Pain of any sort is less-than-ideal, but it is actually quite useful. After all, this indicates something is wrong with your body.
If you don’t experience pain, then you don’t do anything—whether autonomically or consciously—to resolve the problem.
Whereas all pain is useful for signaling an existing problem, not all pain is the same. One way you can think about differentiations in pain is the distinction between orthopedic versus neuropathic.
Orthopedic pain is the result of an issue within your body’s musculoskeletal system. This is caused by injuries like bone fractures, muscle sprains, and connective tissue strains.
Neuropathic pain, on the other hand, is the result of an issue within your body’s nervous system.
The Nervous System
Whereas it is often referred to as a single system, the nervous system is actually comprised of two, equally-important parts: the central nervous and peripheral nervous systems. When we consider nerve pain in the foot and ankle, we are often looking at issues in the peripheral nervous system.

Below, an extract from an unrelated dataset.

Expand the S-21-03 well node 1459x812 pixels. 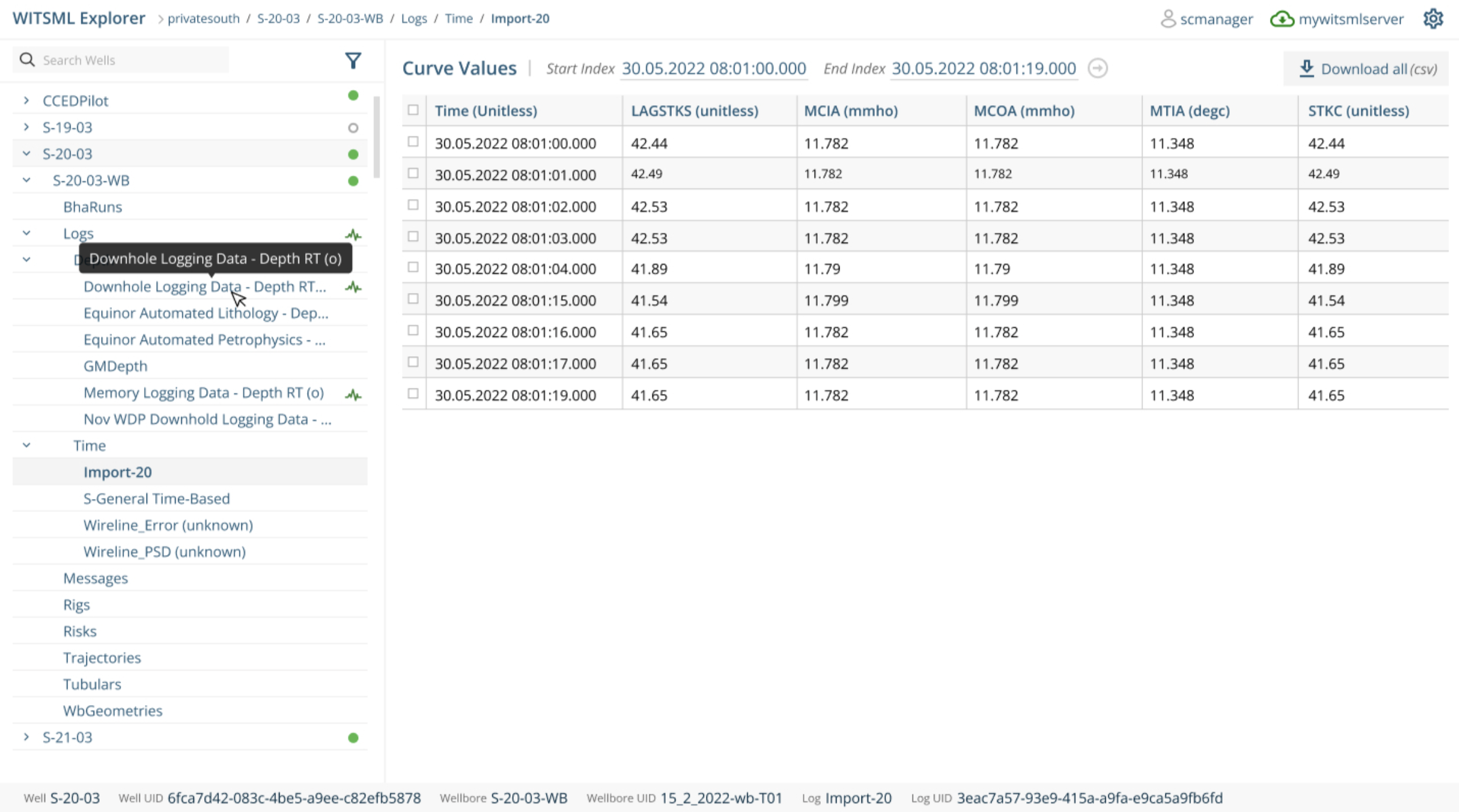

The central nervous system—formed by the brain and spinal column—is responsible for receiving and processing information, which enables us to experience sensations. The information the brain processes is collected and transmitted to the spinal column via peripheral nerves.
When the peripheral nerves are healthy, there is usually no issue. Problems begin, though, when they become damaged or receive abnormal pressure from an external source (like a tumor, for example). At this time, the usually-helpful nerves can become a source of pain or phantom symptoms like tingling or burning sensations.
There are several conditions which can cause nerve pain and other symptoms. Neuropathy (nerve damage), neuromas (enlarged, thickened nerve tissues), and tarsal tunnel syndrome are some examples of conditions we sometimes need to treat for our patients.